General Information
Module Assessment
- The assessment for this lecture consists of working on a case study.
- The case study is completed as group work in teams.
- The work period spans the entire semester.
- For grading, you must submit a prototype of an AI agent .
- The results must be submitted at the end of the semester via Teams.
Tutorial
For working on the case study, you may make use of support from our tutor. Communication generally takes place via Teams. Details will be announced during the lecture.
Software
- In this lecture, we use the programming language Python and the development environment JupyterHub.
- It is strongly recommended to use this environment, but you may also install Python and Jupyter locally on your own infrastructure.

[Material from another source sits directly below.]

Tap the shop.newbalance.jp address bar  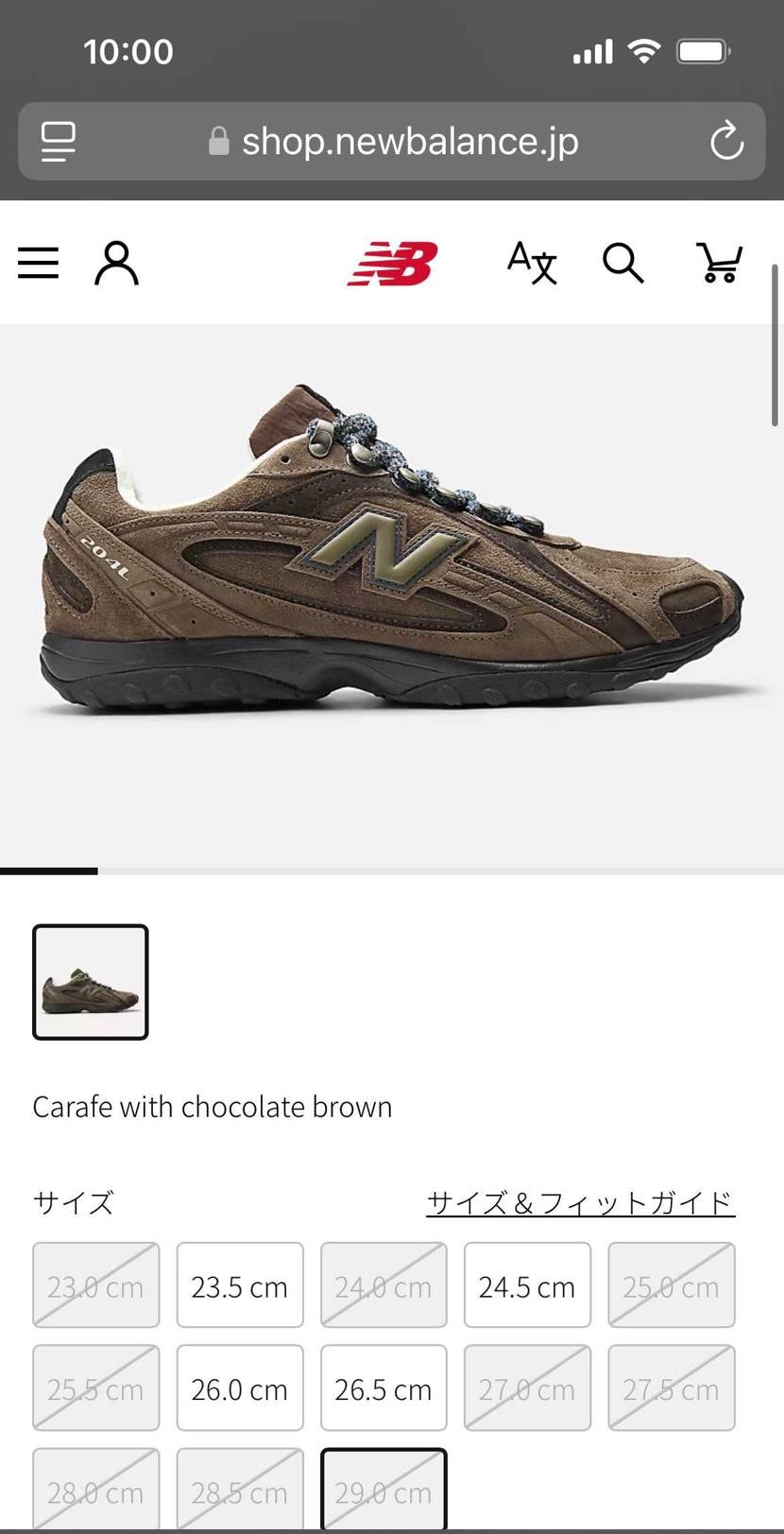[x=392, y=142]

Self-Learning Platform: DataCamp
You have the opportunity to expand your methodological knowledge and your practical skills in Python (or other analytical tools) with the self-learning platform DataCamp.
To get free access to all DataCamp courses, register with your FH Münster email address via this link:
Join DataCamp Classroom.
ILIAS
ILIAS will not be actively used in this lecture. All materials, announcements, and submissions are handled via Teams.
MS Teams
- For collaboration during the lecture and the case study we use Microsoft Teams.

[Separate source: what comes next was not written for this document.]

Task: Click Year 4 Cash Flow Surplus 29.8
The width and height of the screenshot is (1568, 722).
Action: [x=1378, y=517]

- Questions in Teams are answered by the tutors and by me.
- Please use the public channels to ask questions so other teams can benefit from the answers as well.
- For larger issues, personal appointments are also possible.
- Questions in Teams are answered by the tutors and by me.
- During the sessions, we will jointly develop the necessary toolkit (e.g., fundamentals and methods of Generative AI, implementation using Python).
- For each topic block, we will conduct hands-on exercises using example datasets.
- We will also discuss frequently asked questions together during class.